Can changing the way we think make us more productive? - 24 January 2019

Can changing the way we think make us more productive?

Is your work life a daily struggle? It's not at all uncommon for people to end their working day unsatisfied and feeling as if they have achieved very little, despite the actual reality.

Our fast-paced digital world has created an idea that to be productive we have to fill every minute of every day with as much activity as possible, we need to be 'busy'! But are we as busy as we think and can changing the way we think make us all more productive at work?

Do you get bogged down in your ever-expanding email inbox or have a to-do list that never seems to get completed?

Our fixation on 'productivity' often means we get less achieved. 'Busyness' is not necessarily a marker of success and is thought to be a barrier to meeting work goals. Perhaps, as we're all assessing how unfit we are, it could be a great time to take another step back and re-evaluate how we work, to achieve more.

To start with ........

1. Define what productivity mean for you

Often , workload and how you work better than you, especially those who've never actually done the job.

So it's important to define what you see as a productive day, and set yourself realistic goals inside that framework. This will allow you to set personal expectations that can leave you have achieved your goals. Regardless of meeting their expectations, colleagues and managers will also align with your idea of productivity if it is producing better results.

2. Break the to-do list into digestible chunks

Might seem overly simplistic but achieving goals is a huge motivator and boost for productivity. So, drawing up a to-do list packed with all-encompassing goals such as 'make the new website' will leave you with a long period without hitting the goal. A project such as this has many different elements such as planning, designing, coding, content and launching.

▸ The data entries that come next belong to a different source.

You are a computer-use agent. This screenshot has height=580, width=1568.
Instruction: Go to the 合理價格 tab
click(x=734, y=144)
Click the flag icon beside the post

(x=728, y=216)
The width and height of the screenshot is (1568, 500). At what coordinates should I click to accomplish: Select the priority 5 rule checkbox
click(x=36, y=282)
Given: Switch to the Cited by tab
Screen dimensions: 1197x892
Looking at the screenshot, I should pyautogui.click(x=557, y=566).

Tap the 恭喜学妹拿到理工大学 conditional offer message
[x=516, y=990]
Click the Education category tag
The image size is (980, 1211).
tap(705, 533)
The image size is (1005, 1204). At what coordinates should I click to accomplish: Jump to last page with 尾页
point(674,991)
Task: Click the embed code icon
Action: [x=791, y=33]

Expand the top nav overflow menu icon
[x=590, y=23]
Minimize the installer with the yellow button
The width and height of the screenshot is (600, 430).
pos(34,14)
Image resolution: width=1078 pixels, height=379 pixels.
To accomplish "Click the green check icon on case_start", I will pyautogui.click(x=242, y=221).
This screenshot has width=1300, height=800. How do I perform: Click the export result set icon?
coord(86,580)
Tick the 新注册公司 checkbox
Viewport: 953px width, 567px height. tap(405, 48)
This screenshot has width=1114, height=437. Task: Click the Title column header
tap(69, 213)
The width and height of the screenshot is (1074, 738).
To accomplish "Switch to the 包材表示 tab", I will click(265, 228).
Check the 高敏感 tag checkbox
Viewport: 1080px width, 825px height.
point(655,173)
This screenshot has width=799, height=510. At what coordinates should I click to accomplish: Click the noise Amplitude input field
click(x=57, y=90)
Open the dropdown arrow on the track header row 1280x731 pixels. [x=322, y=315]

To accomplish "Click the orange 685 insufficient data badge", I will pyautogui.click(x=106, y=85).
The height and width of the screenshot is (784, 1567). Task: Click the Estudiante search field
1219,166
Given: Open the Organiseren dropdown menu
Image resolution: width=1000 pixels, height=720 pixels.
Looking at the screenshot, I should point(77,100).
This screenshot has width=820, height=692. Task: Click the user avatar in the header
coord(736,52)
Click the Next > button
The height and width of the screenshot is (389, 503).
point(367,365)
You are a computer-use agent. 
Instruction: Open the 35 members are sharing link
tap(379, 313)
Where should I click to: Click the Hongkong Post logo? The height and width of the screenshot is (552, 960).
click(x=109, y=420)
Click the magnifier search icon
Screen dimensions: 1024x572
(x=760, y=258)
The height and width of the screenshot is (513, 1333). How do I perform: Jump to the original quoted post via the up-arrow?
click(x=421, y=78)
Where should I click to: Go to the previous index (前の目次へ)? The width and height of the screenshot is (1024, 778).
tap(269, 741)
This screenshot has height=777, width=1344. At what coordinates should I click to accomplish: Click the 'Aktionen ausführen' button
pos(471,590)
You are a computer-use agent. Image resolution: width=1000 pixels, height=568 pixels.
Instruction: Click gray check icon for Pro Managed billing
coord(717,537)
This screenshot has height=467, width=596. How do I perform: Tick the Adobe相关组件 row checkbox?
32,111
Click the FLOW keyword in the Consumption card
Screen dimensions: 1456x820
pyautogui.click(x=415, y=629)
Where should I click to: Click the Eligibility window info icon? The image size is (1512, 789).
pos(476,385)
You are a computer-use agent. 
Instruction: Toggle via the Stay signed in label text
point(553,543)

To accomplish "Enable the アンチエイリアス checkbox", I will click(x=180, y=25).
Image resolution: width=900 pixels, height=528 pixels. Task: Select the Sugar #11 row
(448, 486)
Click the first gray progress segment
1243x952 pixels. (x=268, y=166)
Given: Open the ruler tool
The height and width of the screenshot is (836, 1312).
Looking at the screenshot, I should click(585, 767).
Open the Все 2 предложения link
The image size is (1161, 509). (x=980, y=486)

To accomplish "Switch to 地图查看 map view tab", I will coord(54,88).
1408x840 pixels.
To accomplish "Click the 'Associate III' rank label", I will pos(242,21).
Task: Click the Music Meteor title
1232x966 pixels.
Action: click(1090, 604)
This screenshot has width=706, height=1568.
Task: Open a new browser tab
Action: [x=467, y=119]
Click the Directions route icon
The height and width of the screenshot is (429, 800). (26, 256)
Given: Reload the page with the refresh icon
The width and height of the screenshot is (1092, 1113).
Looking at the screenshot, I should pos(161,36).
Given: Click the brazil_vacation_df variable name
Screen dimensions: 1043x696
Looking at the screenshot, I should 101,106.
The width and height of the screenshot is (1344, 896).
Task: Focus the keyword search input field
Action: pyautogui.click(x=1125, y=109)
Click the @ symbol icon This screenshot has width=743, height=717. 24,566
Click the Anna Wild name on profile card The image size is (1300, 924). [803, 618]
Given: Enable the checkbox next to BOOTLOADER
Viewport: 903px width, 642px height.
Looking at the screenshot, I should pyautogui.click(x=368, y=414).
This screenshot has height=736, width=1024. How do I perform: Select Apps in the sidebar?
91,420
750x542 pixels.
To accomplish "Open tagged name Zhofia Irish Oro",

Break down your large projects into micro goals such as 'complete the design first draft' and 'sign off on design'. Setting micro goals will give you a sense of achievement as the project unfolds and, importantly, a much stronger idea of a realistic timeline for completing your project.

3. Follow the two-second rule

It's been found that completing tasks that take two minutes or less actually saves you time! So, when you have a little gap in your workday, don't delay, complete one of these immediately.

On top of this, this also applies to any goal or new habit that can be started in under two minutes (not completed). Getting started is the first step in achieving them.

4. Question everything

Every day you should be asking, "can I do this better? and "is there a better way to do this?" It's very easy, individually or across an entire department or company, to become embroiled in processes and ways of doing things because that's how you have always done it.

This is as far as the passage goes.